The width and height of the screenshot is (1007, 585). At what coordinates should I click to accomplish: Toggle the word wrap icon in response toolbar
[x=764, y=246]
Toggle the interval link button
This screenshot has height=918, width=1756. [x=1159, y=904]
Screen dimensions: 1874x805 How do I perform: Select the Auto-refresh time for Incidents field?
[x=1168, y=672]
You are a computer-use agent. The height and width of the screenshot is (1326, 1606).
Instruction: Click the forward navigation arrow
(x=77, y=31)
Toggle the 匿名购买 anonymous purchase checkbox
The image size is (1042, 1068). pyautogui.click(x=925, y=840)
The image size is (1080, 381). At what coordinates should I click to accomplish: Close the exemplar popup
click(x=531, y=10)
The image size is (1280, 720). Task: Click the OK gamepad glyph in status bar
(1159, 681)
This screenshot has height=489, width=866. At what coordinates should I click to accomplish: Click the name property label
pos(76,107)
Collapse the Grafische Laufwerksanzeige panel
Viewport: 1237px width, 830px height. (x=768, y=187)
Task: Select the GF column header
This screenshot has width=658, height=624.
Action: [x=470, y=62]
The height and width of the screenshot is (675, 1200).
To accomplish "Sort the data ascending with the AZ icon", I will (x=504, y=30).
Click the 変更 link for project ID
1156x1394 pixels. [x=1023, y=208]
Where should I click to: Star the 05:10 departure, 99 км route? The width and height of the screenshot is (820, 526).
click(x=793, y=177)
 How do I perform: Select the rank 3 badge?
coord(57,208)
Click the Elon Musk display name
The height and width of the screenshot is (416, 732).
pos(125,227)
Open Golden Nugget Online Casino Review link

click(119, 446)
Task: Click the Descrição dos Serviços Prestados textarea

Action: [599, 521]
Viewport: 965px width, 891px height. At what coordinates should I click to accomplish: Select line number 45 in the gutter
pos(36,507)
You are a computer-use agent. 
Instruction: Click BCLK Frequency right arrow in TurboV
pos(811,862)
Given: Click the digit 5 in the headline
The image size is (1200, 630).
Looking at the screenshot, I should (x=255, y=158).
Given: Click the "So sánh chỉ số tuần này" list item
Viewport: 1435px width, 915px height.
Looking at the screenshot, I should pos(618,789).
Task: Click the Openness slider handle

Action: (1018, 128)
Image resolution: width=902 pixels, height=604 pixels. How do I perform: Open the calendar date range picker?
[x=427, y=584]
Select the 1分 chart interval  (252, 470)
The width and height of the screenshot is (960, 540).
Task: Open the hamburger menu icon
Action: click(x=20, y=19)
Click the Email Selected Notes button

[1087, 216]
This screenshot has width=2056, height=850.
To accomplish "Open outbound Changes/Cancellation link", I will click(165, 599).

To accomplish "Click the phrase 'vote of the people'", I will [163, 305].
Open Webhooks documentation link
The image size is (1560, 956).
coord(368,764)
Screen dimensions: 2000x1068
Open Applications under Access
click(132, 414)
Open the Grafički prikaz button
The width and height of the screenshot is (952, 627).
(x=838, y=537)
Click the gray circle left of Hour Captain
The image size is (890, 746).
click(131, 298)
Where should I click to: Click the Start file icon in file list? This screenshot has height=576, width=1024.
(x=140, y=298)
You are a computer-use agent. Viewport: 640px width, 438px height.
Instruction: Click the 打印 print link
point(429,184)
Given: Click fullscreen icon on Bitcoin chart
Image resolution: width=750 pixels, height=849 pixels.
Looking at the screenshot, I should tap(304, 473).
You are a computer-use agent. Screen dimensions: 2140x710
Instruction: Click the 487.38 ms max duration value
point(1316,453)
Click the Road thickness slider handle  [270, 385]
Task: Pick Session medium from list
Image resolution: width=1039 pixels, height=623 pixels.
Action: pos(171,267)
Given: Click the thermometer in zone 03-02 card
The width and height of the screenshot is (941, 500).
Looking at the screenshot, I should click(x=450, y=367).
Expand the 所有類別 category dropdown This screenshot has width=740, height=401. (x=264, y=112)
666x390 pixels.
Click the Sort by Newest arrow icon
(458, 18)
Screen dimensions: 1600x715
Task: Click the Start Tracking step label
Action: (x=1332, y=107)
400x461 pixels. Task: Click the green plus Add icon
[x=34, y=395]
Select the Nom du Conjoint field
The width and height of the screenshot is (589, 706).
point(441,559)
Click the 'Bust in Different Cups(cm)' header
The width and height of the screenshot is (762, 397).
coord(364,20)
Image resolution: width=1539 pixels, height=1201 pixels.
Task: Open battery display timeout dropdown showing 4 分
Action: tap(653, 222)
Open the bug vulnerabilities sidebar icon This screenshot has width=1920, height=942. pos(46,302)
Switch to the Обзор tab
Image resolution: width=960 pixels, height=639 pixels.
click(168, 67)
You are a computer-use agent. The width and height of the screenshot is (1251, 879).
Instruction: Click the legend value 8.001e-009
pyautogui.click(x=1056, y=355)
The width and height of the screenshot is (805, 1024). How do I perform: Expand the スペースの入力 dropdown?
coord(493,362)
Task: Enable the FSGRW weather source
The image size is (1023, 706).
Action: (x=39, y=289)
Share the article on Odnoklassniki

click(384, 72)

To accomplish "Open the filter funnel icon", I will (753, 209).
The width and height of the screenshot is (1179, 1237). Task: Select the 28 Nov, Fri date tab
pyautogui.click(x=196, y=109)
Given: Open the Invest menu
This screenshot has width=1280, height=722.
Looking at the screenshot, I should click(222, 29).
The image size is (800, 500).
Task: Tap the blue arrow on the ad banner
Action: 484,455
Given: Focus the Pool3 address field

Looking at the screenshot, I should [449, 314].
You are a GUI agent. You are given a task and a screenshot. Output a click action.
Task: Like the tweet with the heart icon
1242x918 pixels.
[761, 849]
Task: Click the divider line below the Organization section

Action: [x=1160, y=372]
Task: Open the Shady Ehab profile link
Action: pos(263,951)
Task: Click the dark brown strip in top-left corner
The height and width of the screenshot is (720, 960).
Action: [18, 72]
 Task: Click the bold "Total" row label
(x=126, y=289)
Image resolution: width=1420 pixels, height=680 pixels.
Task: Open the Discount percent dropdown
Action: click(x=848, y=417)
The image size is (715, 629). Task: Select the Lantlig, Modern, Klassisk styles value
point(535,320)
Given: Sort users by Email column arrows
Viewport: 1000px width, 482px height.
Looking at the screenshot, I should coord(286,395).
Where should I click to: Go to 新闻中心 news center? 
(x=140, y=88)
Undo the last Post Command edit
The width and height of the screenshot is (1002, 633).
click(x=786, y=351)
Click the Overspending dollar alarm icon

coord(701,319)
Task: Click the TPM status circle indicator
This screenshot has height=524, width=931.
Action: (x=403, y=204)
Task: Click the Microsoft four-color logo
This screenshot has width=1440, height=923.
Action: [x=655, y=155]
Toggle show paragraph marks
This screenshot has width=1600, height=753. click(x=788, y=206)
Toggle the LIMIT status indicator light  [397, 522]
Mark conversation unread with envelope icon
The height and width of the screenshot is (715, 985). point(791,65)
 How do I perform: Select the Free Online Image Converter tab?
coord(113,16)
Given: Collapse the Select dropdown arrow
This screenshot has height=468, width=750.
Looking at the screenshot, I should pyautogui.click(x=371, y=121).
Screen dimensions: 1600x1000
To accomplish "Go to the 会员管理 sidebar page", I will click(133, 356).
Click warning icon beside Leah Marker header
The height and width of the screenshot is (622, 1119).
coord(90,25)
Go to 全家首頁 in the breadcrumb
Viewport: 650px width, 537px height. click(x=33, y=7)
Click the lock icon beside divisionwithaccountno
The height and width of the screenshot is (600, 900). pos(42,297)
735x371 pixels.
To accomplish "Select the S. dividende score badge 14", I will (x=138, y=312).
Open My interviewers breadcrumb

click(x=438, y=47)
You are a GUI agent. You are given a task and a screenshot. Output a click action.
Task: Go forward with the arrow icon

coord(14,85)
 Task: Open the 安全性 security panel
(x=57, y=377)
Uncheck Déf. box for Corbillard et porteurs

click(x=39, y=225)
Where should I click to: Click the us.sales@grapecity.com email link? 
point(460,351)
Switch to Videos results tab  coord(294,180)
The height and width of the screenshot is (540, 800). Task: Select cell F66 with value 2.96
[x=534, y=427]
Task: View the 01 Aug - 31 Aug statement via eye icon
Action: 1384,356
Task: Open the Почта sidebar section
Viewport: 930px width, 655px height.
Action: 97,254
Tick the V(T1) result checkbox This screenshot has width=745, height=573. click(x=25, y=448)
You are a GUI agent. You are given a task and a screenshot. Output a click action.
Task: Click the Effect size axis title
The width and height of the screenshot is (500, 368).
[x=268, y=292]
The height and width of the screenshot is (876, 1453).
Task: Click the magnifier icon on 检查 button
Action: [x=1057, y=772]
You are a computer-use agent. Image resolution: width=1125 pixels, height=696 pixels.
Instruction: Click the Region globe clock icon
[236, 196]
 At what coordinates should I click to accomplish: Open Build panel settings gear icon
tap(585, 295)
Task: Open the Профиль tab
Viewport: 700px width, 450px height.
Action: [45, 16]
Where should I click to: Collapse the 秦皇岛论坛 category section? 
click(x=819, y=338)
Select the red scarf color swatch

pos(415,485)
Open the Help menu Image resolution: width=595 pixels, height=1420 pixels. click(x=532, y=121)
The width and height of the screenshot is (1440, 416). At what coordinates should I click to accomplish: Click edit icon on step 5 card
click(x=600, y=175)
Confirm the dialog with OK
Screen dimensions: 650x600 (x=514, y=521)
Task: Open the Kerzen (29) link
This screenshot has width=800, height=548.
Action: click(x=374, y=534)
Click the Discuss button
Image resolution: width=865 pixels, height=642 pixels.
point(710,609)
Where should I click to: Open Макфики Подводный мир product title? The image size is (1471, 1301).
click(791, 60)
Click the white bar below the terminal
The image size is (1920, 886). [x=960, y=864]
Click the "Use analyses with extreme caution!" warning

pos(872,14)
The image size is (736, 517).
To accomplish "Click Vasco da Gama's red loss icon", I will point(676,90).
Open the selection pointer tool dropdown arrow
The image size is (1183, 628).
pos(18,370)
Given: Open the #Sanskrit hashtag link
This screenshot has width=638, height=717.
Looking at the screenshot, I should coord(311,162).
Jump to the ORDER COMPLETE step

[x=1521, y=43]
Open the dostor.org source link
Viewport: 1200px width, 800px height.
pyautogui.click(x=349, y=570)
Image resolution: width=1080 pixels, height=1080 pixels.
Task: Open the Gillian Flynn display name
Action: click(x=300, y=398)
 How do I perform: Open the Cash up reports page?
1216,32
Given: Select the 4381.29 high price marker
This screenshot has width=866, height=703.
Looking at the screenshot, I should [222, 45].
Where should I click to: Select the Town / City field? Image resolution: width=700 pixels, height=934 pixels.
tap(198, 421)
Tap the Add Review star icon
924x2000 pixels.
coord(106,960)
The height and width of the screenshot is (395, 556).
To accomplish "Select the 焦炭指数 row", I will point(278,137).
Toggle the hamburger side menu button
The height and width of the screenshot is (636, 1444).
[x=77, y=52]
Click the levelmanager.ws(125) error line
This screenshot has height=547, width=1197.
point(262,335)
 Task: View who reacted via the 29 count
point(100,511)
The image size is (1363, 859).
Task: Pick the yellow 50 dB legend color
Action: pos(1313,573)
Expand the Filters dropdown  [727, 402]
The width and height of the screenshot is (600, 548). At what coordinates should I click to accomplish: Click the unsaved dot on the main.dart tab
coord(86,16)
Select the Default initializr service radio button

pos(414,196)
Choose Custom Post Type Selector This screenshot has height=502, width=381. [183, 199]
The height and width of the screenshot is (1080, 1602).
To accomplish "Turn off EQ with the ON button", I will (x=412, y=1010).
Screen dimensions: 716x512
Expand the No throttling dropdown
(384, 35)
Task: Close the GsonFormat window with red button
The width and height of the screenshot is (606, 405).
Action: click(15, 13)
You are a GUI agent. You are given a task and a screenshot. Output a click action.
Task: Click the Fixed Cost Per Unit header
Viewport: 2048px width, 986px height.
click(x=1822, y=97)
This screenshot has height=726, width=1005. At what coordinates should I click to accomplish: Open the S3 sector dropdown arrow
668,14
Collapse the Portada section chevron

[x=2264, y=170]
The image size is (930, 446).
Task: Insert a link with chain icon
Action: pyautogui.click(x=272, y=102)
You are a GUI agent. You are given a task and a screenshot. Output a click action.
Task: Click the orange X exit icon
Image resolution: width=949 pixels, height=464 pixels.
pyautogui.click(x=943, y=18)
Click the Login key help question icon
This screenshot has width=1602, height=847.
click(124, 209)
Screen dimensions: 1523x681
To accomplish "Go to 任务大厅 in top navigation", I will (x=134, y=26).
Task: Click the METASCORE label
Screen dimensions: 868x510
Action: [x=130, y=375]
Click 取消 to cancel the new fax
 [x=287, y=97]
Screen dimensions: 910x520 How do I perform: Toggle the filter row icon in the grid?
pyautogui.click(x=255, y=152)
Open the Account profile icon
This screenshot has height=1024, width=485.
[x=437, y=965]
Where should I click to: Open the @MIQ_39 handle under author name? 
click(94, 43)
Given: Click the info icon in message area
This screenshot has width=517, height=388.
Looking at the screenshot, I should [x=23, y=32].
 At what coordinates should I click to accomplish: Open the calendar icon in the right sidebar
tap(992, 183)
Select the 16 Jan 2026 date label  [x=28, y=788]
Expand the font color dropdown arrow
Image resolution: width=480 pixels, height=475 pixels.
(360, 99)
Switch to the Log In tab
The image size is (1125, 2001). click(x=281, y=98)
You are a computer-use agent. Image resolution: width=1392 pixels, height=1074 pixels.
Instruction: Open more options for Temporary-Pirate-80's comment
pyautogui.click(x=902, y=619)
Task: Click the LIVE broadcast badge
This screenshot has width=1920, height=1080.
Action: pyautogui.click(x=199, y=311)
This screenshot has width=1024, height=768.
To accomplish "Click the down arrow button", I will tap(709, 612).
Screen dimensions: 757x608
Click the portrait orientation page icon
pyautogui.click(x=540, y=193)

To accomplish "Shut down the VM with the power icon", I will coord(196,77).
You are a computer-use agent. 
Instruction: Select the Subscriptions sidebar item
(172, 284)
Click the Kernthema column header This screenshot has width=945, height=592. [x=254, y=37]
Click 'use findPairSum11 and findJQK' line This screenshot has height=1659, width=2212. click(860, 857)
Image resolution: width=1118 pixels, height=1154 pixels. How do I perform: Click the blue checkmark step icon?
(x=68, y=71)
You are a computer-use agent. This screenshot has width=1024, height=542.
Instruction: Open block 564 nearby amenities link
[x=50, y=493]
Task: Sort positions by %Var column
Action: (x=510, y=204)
----------
§ **EXERCISE GOAL**: Return only and exactly the lines from the one that contains "Image resolution: width=1118" through the final line of the material above.

§ **EXERCISE OUTPUT**:
Image resolution: width=1118 pixels, height=1154 pixels. How do I perform: Click the blue checkmark step icon?
(x=68, y=71)
You are a computer-use agent. This screenshot has width=1024, height=542.
Instruction: Open block 564 nearby amenities link
[x=50, y=493]
Task: Sort positions by %Var column
Action: (x=510, y=204)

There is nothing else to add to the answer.